Almost half of Chattanooga, Tennessee, if you didn’t know, which I didn’t, is in Alabama.  It’s near that Lookout Mountain area, where Tennesee, Alabama, Georgia, and South Carolina meet.  You might call it sort of a nexus of the South.   All I knew about that town, to be honest, is its distinction of being in the title of a famous jazz standard, Chattanooga Choo Choo, made popular by Glenn Miller.   We Americans can be fairly ignorant of one another without hardly trying.  But heck, it’s a big country.  Let’s not beat ourselves up.

Chattanooga has almost 180,000 people living in it.  Along with Knoxville it’s the biggest town in east Tennessee.  And, as Glenn Miller might have observed, there are lots of trains in Chattanooga and now Interstate highways.  It’s a transit hub.  As an American town it has what all our towns have, babies and old people in geriatric homes, school kids and retirees, working men and women along with the unemployed, the prosperous, the poor, gay, straight, everything.

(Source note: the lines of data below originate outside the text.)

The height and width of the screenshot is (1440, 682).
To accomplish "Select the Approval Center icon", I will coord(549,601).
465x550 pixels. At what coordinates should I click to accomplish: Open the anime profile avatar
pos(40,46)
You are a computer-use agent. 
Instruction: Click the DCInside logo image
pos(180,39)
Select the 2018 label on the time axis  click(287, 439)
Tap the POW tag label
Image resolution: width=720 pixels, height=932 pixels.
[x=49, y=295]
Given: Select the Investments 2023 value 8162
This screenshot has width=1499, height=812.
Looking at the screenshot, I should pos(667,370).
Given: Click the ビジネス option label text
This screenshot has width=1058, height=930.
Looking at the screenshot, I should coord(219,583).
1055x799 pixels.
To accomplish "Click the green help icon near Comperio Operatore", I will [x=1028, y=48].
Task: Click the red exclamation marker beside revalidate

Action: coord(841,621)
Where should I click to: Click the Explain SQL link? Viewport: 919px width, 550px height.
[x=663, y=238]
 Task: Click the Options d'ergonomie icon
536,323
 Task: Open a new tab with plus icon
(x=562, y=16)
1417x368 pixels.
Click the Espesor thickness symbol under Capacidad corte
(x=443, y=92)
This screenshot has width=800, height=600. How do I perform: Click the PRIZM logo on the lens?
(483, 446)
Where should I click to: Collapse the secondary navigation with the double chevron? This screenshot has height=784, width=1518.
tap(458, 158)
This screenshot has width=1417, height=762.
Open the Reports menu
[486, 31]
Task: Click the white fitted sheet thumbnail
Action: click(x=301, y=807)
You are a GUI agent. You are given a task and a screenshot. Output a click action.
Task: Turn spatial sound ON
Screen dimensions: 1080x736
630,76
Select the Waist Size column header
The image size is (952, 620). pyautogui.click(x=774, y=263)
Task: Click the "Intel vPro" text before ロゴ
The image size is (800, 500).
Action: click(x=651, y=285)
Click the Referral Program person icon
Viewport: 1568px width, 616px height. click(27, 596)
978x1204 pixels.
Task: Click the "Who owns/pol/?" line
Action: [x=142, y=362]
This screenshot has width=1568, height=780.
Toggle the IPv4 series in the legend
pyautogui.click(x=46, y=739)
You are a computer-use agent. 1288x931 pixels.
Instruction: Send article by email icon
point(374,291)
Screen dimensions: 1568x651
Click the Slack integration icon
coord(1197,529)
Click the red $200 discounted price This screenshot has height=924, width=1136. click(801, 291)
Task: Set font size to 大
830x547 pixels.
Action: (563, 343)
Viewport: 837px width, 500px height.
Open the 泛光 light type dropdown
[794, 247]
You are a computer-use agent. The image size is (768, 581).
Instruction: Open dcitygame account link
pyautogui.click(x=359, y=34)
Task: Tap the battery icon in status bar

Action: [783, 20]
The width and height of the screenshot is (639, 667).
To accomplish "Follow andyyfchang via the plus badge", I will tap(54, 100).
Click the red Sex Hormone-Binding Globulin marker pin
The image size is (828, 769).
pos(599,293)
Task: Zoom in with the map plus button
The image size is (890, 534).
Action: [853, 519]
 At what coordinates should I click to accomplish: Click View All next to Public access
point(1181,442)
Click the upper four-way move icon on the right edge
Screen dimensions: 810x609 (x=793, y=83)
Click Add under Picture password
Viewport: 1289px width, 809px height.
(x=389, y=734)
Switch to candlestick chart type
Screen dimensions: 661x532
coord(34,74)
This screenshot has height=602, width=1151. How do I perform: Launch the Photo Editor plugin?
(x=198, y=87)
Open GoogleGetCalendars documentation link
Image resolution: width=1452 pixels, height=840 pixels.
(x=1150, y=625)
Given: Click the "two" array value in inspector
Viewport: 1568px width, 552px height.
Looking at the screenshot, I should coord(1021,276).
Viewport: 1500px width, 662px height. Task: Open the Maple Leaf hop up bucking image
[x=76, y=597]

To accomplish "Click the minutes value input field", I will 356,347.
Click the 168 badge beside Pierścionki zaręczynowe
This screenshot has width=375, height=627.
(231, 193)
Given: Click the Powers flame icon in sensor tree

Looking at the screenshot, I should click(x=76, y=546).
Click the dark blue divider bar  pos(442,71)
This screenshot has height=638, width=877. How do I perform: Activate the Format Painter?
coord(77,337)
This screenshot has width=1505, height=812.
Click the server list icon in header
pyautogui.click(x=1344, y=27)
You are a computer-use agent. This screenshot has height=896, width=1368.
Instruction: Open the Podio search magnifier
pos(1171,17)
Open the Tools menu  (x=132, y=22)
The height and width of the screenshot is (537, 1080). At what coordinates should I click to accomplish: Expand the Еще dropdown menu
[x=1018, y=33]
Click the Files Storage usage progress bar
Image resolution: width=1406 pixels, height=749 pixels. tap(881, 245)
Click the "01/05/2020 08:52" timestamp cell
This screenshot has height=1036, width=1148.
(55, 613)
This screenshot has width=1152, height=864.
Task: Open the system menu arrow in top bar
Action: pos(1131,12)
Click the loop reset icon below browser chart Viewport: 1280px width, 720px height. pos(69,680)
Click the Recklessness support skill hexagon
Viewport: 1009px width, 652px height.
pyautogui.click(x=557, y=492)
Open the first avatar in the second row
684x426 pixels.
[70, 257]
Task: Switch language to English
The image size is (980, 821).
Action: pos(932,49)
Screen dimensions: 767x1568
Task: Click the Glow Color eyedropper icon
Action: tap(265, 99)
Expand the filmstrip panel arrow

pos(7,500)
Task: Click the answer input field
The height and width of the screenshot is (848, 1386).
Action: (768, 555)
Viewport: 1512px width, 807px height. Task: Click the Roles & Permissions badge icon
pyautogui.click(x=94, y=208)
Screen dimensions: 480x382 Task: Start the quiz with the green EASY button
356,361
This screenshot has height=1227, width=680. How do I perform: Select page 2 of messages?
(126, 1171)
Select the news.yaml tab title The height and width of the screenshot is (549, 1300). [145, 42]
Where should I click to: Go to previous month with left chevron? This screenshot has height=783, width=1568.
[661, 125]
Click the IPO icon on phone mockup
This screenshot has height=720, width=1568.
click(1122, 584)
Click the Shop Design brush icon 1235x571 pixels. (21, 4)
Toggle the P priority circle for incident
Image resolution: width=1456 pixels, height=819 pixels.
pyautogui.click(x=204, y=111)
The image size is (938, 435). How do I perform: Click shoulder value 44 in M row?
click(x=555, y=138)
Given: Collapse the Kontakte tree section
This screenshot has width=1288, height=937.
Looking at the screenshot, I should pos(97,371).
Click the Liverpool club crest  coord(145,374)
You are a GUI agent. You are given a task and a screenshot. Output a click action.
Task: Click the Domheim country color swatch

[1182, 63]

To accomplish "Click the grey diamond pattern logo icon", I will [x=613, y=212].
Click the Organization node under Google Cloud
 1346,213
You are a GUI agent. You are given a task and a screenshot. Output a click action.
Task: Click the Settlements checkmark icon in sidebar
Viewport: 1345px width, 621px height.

Racially Chattanooga looks like this: White 58%, Black, 35%, Hispanic and Latino 5.5%, and not much of each of all the other categories.  It’s growing.  It’s still smaller than Knoxville but growing faster.  It had the first Coca-Cola bottling plant in the world.  Chattanooga is home to Little Debbie snack cakes.  It has a lot of distribution centers.

But now, THE NEWS.

I read both the Saturday and Sunday editions, November 17 and 18.  I don’t know newspapers like reporters and editors do but I know newspapers are changing, tasked with surviving by finding new business models and cheap sources of information.  I’m not sure where this paper gets all its content but it is diverse in origin. 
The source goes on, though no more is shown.